O principal problema nesta questão das scut é que não deviamos estar a perguntar se as devemos pagar ou não, mas sim se elas deviam ser construidas.
Essa era a principal questão mas também é uma questão que já não faz sentido…
Ficamos assim somente com o sentimento de injustiça de quem paga e vê outros a não pagar, de quem não pagava e não tem alternativas e passa a pagar.
Tudo isto ao mesmo tempo que quem criou um modelo insustentável tenta resolver o problema sem nunca assumir que o criou.

“Sempre tive algumas críticas ao actual modelo de concessões. Teve o seu tempo, teve a sua história, foi importante para desenvolver a rede rodoviária nacional, mas hoje não é um modelo sustentável”

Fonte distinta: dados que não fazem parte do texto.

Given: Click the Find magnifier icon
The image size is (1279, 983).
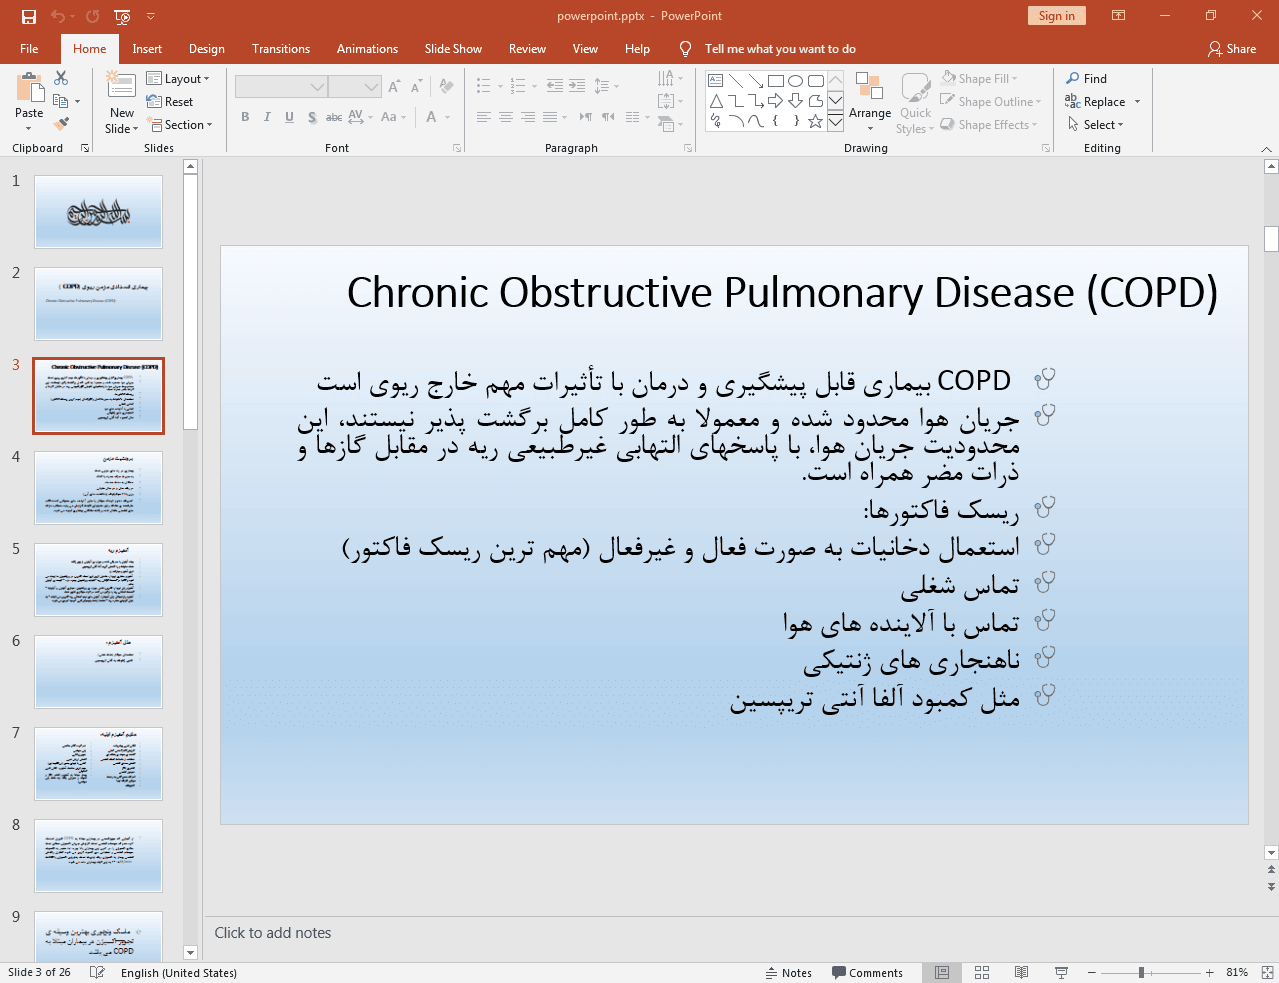Looking at the screenshot, I should coord(1073,78).
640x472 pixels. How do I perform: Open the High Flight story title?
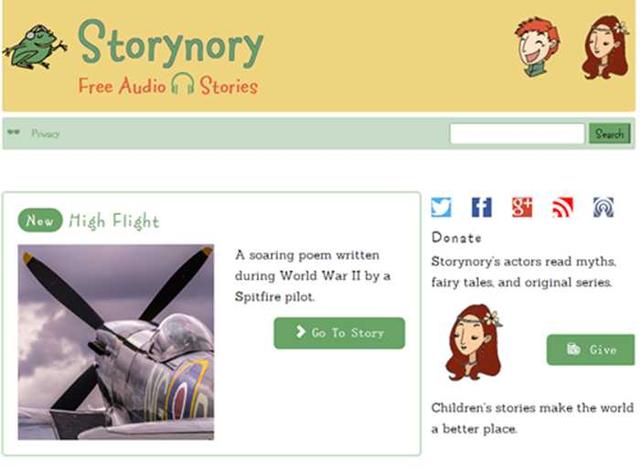[114, 221]

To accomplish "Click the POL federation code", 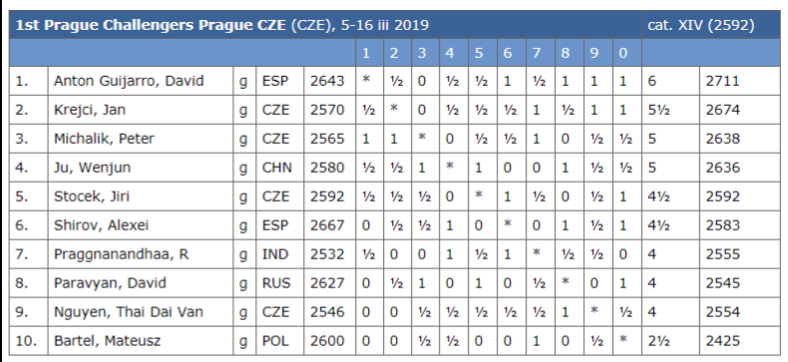I will (275, 341).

Voltando à questão inicial, a pergunta deveria ser se queremos ou não estas estradas.
Porque me parece que grande parte destas estradas foi construida não na perspectiva de resolver um problema (mobilidade) mas com o simples objectivo de construir estradas, aliás auto-estradas, de preferência através de contratos de exploração garantidissimos para quem os explora.

Faz sentido que no eixo porto-povoa só haja uma solução do sec xix (en13) e outra do sec xxi (ae29) a pagar? (A mesma questão para as ligações a Sul e a Este). Onde estão as soluções intermédias? Onde está por exemplo na zona de tras-os-montes a rede de estradas que permita ligar as diferentes capitais de concelho com a segurança necessária e a velocidades condignas (média 70kmh)? Se temos recursos limitados se calhar era mais interessante investir aí do que na conversão do ip4 numa autoestrada…

Por isso é que eu digo que scut e tgv é exactamente o mesmo problema. Queremos implementar um sistema ultra-moderno e insustentável quando continuamos no essencial com uma infraestrutura do sec. xix. A grande diferença é que os bilhetes do tgv não têm o mesmo alcance (a nivel de nº de utilizadores) que as portagens e por isso a injustiça desse pagamento vai ficar mais diluida por todos nós (via impostos).

Apesar de já terem sido gastos alguns milhões em estudos para o tgv ainda espero que desta vez não se vá tão longe como no buraco insustentável das SCUT.